**Task prompt:** Each line from the one with "For every named" to the final line of the data must be reproduced exactly, and no other line may appear.

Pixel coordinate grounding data
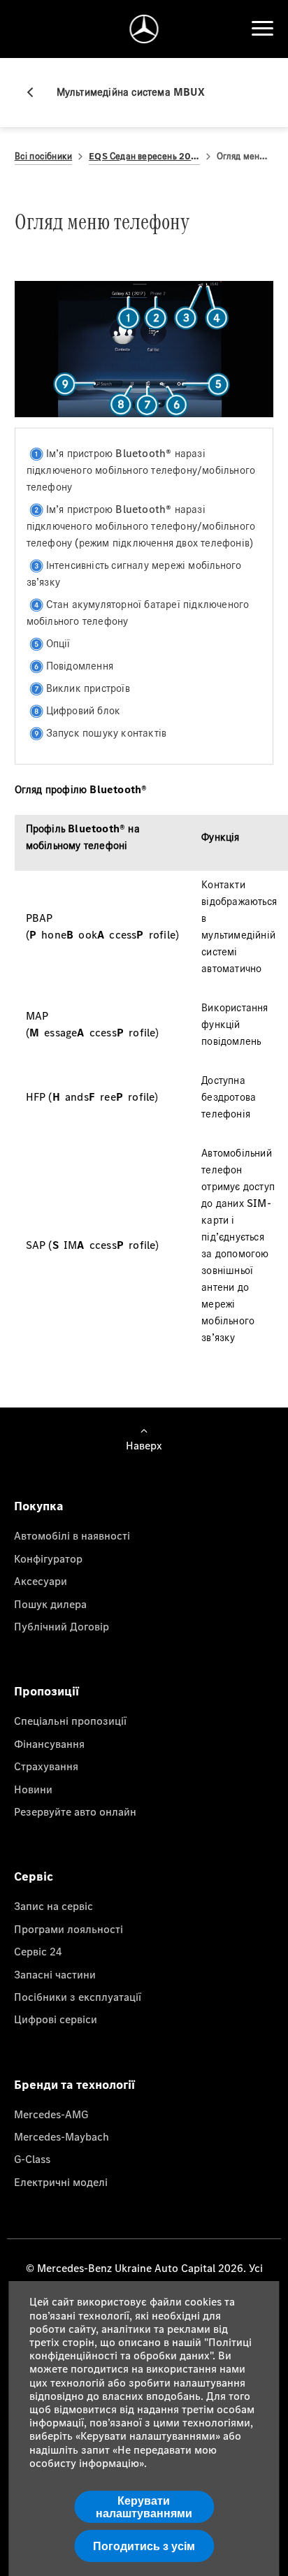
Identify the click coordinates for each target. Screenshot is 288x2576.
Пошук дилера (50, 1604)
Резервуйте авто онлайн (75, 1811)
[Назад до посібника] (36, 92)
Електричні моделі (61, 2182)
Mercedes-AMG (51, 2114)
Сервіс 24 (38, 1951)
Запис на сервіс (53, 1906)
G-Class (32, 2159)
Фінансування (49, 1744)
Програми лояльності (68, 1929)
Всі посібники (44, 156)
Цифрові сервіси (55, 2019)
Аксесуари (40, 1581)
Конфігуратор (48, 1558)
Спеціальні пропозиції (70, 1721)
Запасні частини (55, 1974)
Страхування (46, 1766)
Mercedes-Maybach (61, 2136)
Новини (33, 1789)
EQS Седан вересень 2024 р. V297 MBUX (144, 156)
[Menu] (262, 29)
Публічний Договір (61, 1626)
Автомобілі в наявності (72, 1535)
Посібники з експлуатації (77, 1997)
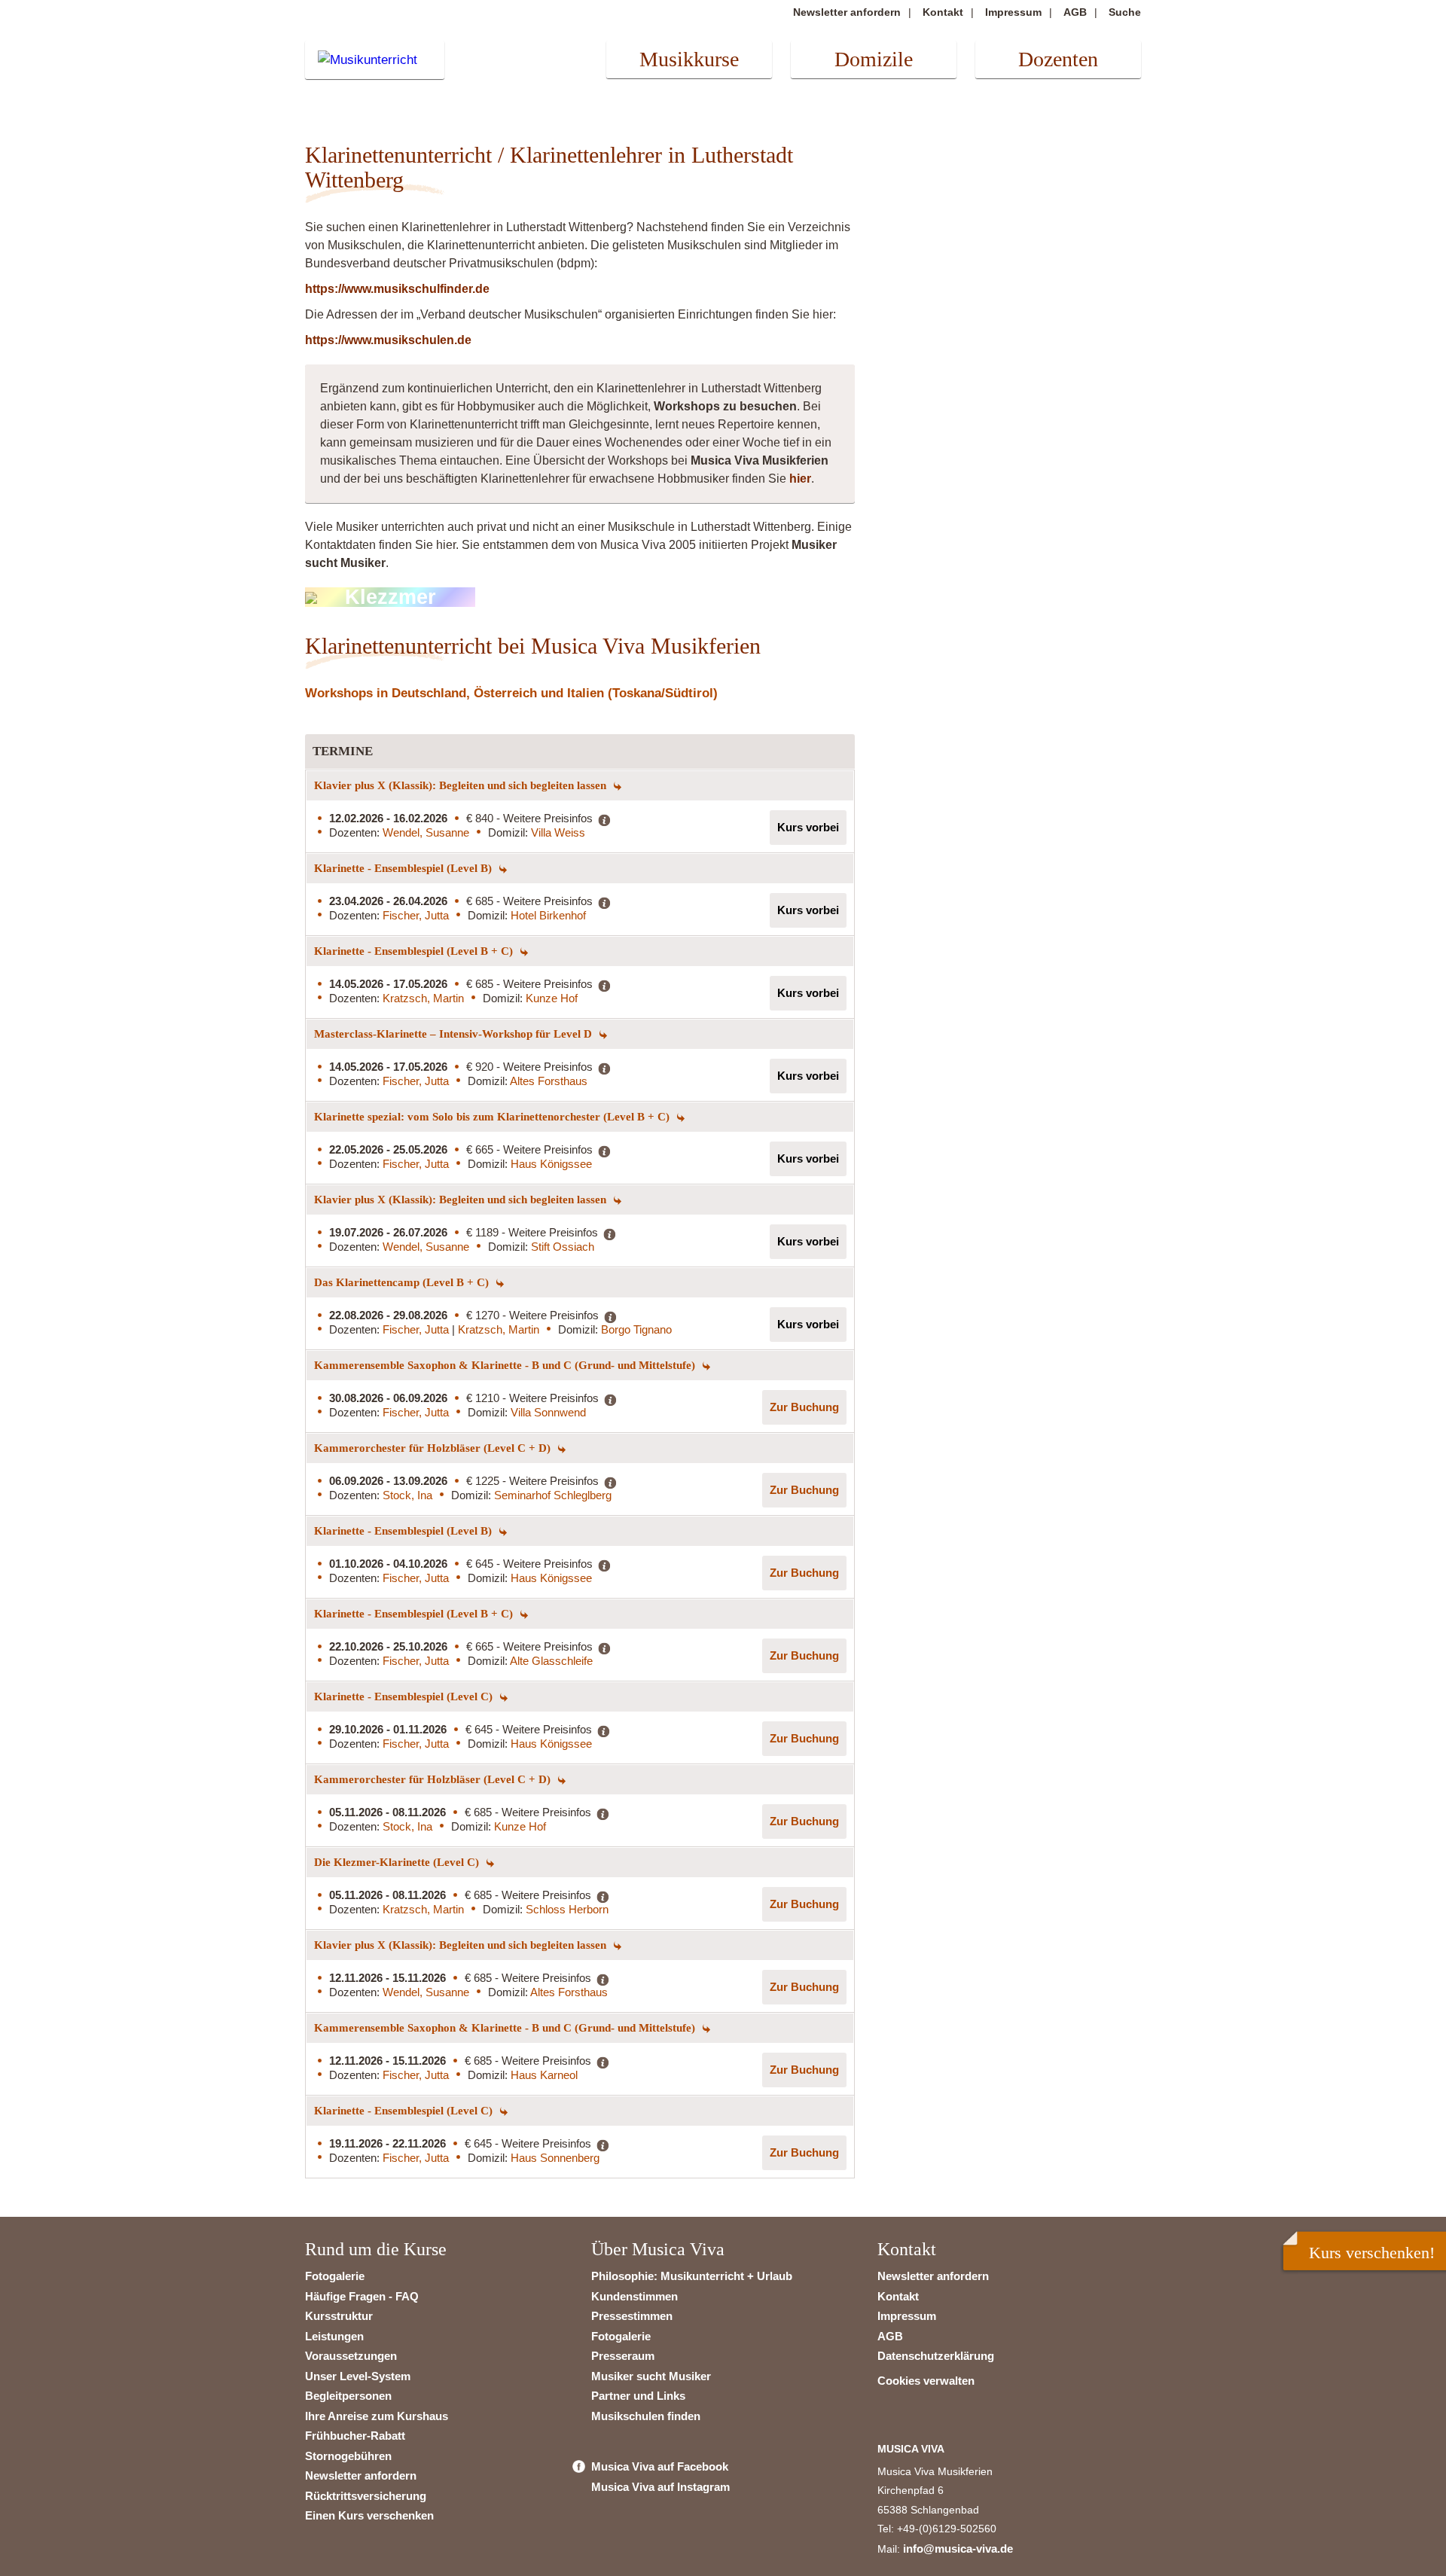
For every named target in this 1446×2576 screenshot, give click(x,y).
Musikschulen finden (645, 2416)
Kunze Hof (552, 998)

**Response box:**
For every named target in this 1446×2576 screenshot, give click(x,y).
Musikschulen finden (645, 2416)
Kunze Hof (552, 998)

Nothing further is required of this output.